The 26-year-old made his major breakthrough with victory at the Masters in April, having already usurped Jon Rahm to become number one with three victories in 43 days.
He has maintained his form with a joint-second place at last month’s US Open but still does not appear to get full credit for his achievements.
“I guess I am number one in the rankings – I’m not sure if I’m necessarily perceived that way by you all or whoever it is, but that’s not stuff that I really ever think about,” he said ahead of his St Andrews debut for the 150th Open Championship.
“I don’t feel like there’s any extra attention on me. I haven’t read much, but I would assume not everybody’s picking me to win this week, just stuff like that.
“I don’t think I was the favourite maybe going into the Masters. I’m not sure if I’ve been the favourite maybe going into any tournaments.
I don't think I was the favourite maybe going into the Masters. I'm not sure if I've been the favourite maybe going into any tournaments
World number one Scottie Scheffler
“That may not be the true perception, that’s just mine.
“But I don’t read a ton of stuff so, for me, I don’t really feel like whatever being number one would be.
“I don’t feel like there’s any more pressure on me. I’m showing up like everybody else trying to come here and play well at a golf tournament.”

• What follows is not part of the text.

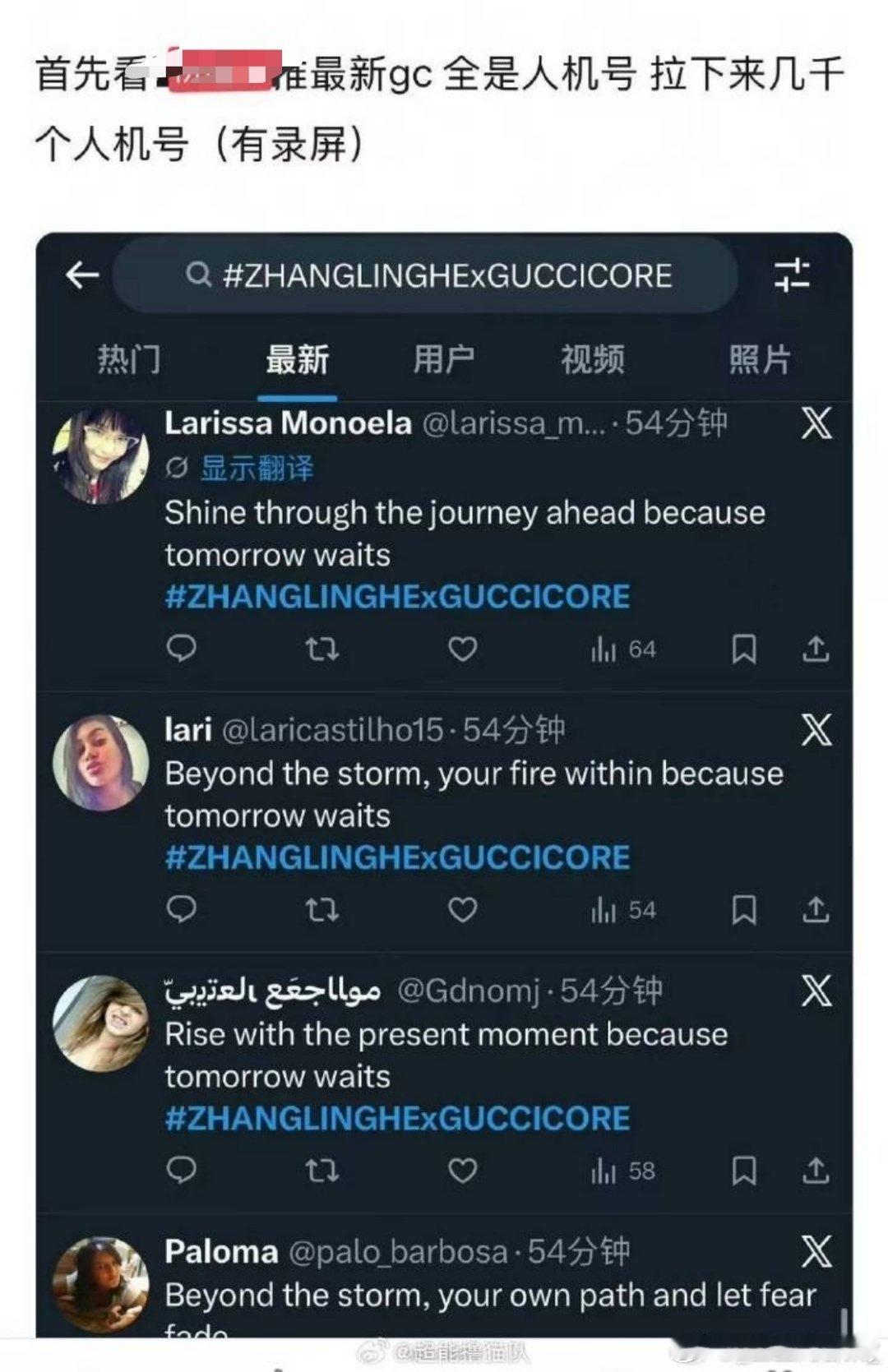
Task: Like Larissa Monoela's post
Action: point(463,649)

Scheffler has had plenty of time for preparation at the Home of Golf as he missed the cut at last week’s Scottish Open.
However, despite a couple of additional days of practice and strategy on the eve of the tournament, there are still holes he has no idea how to tackle.
“The first one I’m thinking of is 13. Still haven’t figured it out yet. A lot of it just depends on wind direction,” said the American.
“So, for instance, on 13, since it’s so firm and if the wind’s blowing 20mph off the right, a lot of these bunkers are bowls and so it’s a stroke penalty, pretty much for everyone, so if I can take that out of play and hit it in the rough where it’s only maybe a quarter shot or a half-shot penalty that may be the best strategy.
“We stood on the fairway for five minutes talking to Teddy (caddie Ted Scott) and I was like ‘dude, I still don’t know a good solution’ but the one we came up with yesterday is just try to hit it in the rough because the fairways are rolling faster than the greens.”